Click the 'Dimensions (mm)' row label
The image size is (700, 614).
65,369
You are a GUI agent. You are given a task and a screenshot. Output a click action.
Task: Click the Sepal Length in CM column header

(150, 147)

══════

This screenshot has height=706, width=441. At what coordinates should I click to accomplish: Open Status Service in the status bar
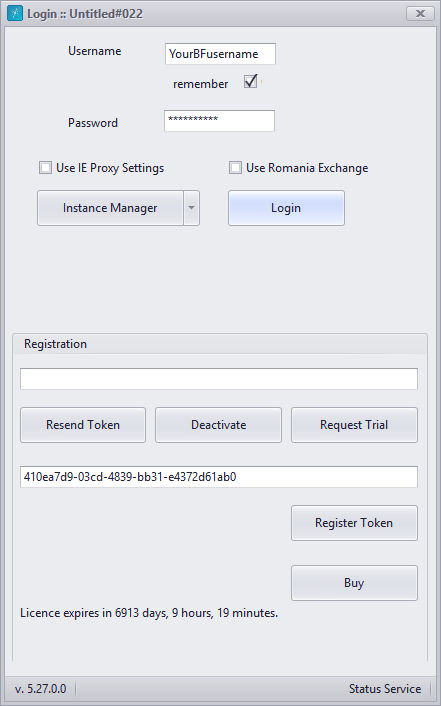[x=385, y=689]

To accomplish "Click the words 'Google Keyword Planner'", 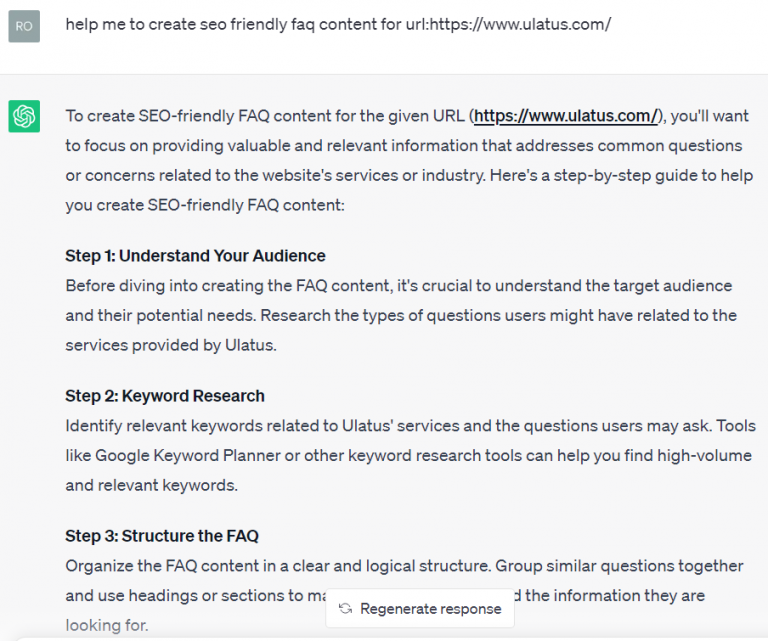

══════

- WORK REQUIRED -
Go back to the listing above and reproduce, exactly, the stretch from the line bearing "This screenshot has" through the line bearing "the words 'Google", without its pictures.

- YOUR SOLUTION -
This screenshot has height=706, width=441. At what coordinates should I click to accomplish: Open Status Service in the status bar
[x=385, y=689]

To accomplish "Click the words 'Google Keyword Planner'", 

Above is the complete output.